→ **Complete the following**:
(1) Decide whether each statement agrees with the text below about the Malababa shop in Madrid. For each, answer yes or no and quote the words from the text that decide it. (a) The shop occupies a building that was formerly an auction house. (b) The space measures 160 square meters and has 3.9-meter ceilings. (c) Shoes are displayed at the entrance.
(2) Carry on the text about the Malababa shop in Madrid, starting after its last sentence.

→ **Document section**:
Unorthodox materials and intriguing textures distinguish Ciszak Dalmas and Matteo Ferrari Studio’s rough yet warm Madrid shop for artisanal leather-goods brand Malababa.
One of the most elegant streets in Madrid, Calle de Serrano is a long, busy thoroughfare where many old businesses have been replaced by contemporary stores. The latest addition is Malababa, a shop showcasing the leather bags and shoes of designers Ana Carrasco and Jaime Lara.
To transform the former auction house into their flagship, the pair engaged the local designers Ciszak Dalmas along with Matteo Ferrari Studio. The first thing the team did was open up and enlarge the four windows on each side of the building, which sits on a corner, in order to show off the merchandise to street traffic and bring in natural light. The 160-square-metre space, featuring 3.9-metre ceilings, is organized into two capacious areas on different levels. The entrance is devoted to displaying bags and small objects, while the upper section is dedicated to shoes and to providing space for customers to sit down and try them on.

→ **Raw data**:
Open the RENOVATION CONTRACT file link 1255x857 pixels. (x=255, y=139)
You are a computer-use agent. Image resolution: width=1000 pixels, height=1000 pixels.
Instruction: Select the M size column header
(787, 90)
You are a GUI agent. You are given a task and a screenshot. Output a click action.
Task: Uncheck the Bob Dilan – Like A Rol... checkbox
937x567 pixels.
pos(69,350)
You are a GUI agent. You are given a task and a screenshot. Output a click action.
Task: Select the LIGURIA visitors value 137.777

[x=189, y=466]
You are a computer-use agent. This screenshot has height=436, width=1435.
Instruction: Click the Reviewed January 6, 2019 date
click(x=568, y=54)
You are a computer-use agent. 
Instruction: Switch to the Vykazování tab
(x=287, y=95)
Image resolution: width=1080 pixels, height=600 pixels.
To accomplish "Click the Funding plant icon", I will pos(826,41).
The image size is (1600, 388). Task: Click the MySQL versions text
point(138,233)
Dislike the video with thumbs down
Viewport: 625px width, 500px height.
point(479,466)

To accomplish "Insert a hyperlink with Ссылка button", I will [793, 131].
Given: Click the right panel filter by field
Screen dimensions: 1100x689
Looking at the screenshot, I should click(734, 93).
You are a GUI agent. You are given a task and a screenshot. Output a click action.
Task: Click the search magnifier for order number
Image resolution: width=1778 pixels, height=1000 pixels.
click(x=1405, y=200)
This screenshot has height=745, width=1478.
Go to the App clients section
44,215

→ **Answers to the exercises**:
(1)
(a) Yes: "To transform the former auction house into their flagship"
(b) Yes: "The 160-square-metre space, featuring 3.9-metre ceilings"
(c) No: "The entrance is devoted to displaying bags and small objects, while the upper section is dedicated to shoes"

(2)
In an effort to reflect Malababa’s core values, which emphasize authenticity, raw beauty and sustainability, Ciszak Dalmas used local, ecologically friendly materials, imperfect textures and a natural colour palette. “The whole project was an opportunity to challenge the use of conventional finishes,” says Alberto Gobbino Ciszak, who runs the studio with Andrea Caruso Dalmas.
The main walls are a mix of Galician clay, white marble powder and non-toxic food thickeners. This composite material regulates air moisture and temperature, keeps the space free of bacteria and helps save energy. Brass rods highlight a staircase to the basement level; where they extend to the ceiling, they accentuate the height of the interior. Two mobile lattice structures are positioned against the window and on the staircase leading to the basement. With their geometric pattern of flat, handmade bricks in a variety of muted hues – from pink to yellow to white – the lattices help to “alter people’s perception of the space,” says Ciszak.
Against this neutral canvas, strategically designed elements stand out. Mobile plinths, for example, serve as display pieces and can be rearranged as required. A number of them are made of limestone from Seville, while some are covered in the soft leathers that Carrasco and Lara use to fashion their products. Still others are made out of small pieces of agate, an element that Malababa incorporated into one of its signature bags. The same stone was paired with cement to create a cantilevered “terrazzo” counter.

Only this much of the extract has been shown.